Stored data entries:
- - - -

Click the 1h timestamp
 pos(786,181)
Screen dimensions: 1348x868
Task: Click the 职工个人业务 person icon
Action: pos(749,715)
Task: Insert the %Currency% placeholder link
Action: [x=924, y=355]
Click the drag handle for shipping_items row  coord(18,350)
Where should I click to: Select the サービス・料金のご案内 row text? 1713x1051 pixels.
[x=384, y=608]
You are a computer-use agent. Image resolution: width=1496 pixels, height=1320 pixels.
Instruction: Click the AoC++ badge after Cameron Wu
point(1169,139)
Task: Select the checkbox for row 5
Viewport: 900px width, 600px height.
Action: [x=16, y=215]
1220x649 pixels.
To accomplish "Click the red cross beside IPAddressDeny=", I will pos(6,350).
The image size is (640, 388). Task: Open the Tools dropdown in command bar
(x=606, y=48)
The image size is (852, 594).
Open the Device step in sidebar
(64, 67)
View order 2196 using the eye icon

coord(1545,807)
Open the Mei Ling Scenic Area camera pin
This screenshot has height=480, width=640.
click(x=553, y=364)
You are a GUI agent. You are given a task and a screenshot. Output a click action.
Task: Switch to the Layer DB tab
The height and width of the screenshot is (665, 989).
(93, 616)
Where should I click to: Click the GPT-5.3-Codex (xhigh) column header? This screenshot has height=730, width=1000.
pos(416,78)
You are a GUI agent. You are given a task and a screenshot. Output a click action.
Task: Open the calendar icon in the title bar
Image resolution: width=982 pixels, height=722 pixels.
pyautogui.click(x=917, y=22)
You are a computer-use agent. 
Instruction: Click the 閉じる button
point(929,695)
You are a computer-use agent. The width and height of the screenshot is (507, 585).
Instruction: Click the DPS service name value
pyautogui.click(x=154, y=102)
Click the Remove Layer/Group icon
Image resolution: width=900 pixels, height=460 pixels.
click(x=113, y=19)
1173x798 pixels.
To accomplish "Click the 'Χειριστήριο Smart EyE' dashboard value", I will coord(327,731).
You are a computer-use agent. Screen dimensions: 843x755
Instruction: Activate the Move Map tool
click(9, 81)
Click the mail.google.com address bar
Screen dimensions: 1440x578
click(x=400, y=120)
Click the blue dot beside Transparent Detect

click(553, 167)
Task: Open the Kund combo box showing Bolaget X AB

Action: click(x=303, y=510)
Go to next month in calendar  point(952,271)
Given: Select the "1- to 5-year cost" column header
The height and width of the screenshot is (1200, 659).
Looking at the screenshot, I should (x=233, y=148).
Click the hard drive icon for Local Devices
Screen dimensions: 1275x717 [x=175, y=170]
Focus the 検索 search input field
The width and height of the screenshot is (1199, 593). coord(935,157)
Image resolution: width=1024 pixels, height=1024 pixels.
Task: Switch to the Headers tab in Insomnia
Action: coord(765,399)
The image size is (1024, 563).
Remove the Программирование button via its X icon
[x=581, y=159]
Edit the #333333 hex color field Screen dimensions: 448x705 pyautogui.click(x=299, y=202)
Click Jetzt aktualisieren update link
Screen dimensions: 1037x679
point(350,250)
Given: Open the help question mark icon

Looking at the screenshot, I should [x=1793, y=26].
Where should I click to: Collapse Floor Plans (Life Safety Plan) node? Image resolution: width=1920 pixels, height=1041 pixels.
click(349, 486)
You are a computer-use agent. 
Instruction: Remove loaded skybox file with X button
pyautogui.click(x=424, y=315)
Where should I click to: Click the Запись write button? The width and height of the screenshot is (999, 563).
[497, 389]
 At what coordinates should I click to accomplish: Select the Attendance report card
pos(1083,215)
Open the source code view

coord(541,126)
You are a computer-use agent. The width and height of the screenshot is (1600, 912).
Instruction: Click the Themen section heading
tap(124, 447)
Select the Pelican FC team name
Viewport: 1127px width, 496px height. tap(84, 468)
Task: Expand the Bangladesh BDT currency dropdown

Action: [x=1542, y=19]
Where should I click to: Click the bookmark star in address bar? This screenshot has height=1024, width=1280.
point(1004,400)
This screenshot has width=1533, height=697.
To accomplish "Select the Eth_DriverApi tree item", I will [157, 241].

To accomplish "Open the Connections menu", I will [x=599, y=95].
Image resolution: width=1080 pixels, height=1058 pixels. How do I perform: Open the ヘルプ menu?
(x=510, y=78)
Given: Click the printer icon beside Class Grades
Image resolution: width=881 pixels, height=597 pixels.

- - - -

**What is needed**
Retype every entry above, word for word.

**Answer to this exercise**
Click the 1h timestamp
 pos(786,181)
Screen dimensions: 1348x868
Task: Click the 职工个人业务 person icon
Action: pos(749,715)
Task: Insert the %Currency% placeholder link
Action: [x=924, y=355]
Click the drag handle for shipping_items row  coord(18,350)
Where should I click to: Select the サービス・料金のご案内 row text? 1713x1051 pixels.
[x=384, y=608]
You are a computer-use agent. Image resolution: width=1496 pixels, height=1320 pixels.
Instruction: Click the AoC++ badge after Cameron Wu
point(1169,139)
Task: Select the checkbox for row 5
Viewport: 900px width, 600px height.
Action: [x=16, y=215]
1220x649 pixels.
To accomplish "Click the red cross beside IPAddressDeny=", I will pos(6,350).
The image size is (640, 388). Task: Open the Tools dropdown in command bar
(x=606, y=48)
The image size is (852, 594).
Open the Device step in sidebar
(64, 67)
View order 2196 using the eye icon

coord(1545,807)
Open the Mei Ling Scenic Area camera pin
This screenshot has height=480, width=640.
click(x=553, y=364)
You are a GUI agent. You are given a task and a screenshot. Output a click action.
Task: Switch to the Layer DB tab
The height and width of the screenshot is (665, 989).
(93, 616)
Where should I click to: Click the GPT-5.3-Codex (xhigh) column header? This screenshot has height=730, width=1000.
pos(416,78)
You are a GUI agent. You are given a task and a screenshot. Output a click action.
Task: Open the calendar icon in the title bar
Image resolution: width=982 pixels, height=722 pixels.
pyautogui.click(x=917, y=22)
You are a computer-use agent. 
Instruction: Click the 閉じる button
point(929,695)
You are a computer-use agent. The width and height of the screenshot is (507, 585).
Instruction: Click the DPS service name value
pyautogui.click(x=154, y=102)
Click the Remove Layer/Group icon
Image resolution: width=900 pixels, height=460 pixels.
click(x=113, y=19)
1173x798 pixels.
To accomplish "Click the 'Χειριστήριο Smart EyE' dashboard value", I will coord(327,731).
You are a computer-use agent. Screen dimensions: 843x755
Instruction: Activate the Move Map tool
click(9, 81)
Click the mail.google.com address bar
Screen dimensions: 1440x578
click(x=400, y=120)
Click the blue dot beside Transparent Detect

click(553, 167)
Task: Open the Kund combo box showing Bolaget X AB

Action: click(x=303, y=510)
Go to next month in calendar  point(952,271)
Given: Select the "1- to 5-year cost" column header
The height and width of the screenshot is (1200, 659).
Looking at the screenshot, I should (x=233, y=148).
Click the hard drive icon for Local Devices
Screen dimensions: 1275x717 [x=175, y=170]
Focus the 検索 search input field
The width and height of the screenshot is (1199, 593). coord(935,157)
Image resolution: width=1024 pixels, height=1024 pixels.
Task: Switch to the Headers tab in Insomnia
Action: coord(765,399)
The image size is (1024, 563).
Remove the Программирование button via its X icon
[x=581, y=159]
Edit the #333333 hex color field Screen dimensions: 448x705 pyautogui.click(x=299, y=202)
Click Jetzt aktualisieren update link
Screen dimensions: 1037x679
point(350,250)
Given: Open the help question mark icon

Looking at the screenshot, I should [x=1793, y=26].
Where should I click to: Collapse Floor Plans (Life Safety Plan) node? Image resolution: width=1920 pixels, height=1041 pixels.
click(349, 486)
You are a computer-use agent. 
Instruction: Remove loaded skybox file with X button
pyautogui.click(x=424, y=315)
Where should I click to: Click the Запись write button? The width and height of the screenshot is (999, 563).
[497, 389]
 At what coordinates should I click to accomplish: Select the Attendance report card
pos(1083,215)
Open the source code view

coord(541,126)
You are a computer-use agent. The width and height of the screenshot is (1600, 912).
Instruction: Click the Themen section heading
tap(124, 447)
Select the Pelican FC team name
Viewport: 1127px width, 496px height. tap(84, 468)
Task: Expand the Bangladesh BDT currency dropdown

Action: [x=1542, y=19]
Where should I click to: Click the bookmark star in address bar? This screenshot has height=1024, width=1280.
point(1004,400)
This screenshot has width=1533, height=697.
To accomplish "Select the Eth_DriverApi tree item", I will [157, 241].

To accomplish "Open the Connections menu", I will [x=599, y=95].
Image resolution: width=1080 pixels, height=1058 pixels. How do I perform: Open the ヘルプ menu?
(x=510, y=78)
Given: Click the printer icon beside Class Grades
Image resolution: width=881 pixels, height=597 pixels.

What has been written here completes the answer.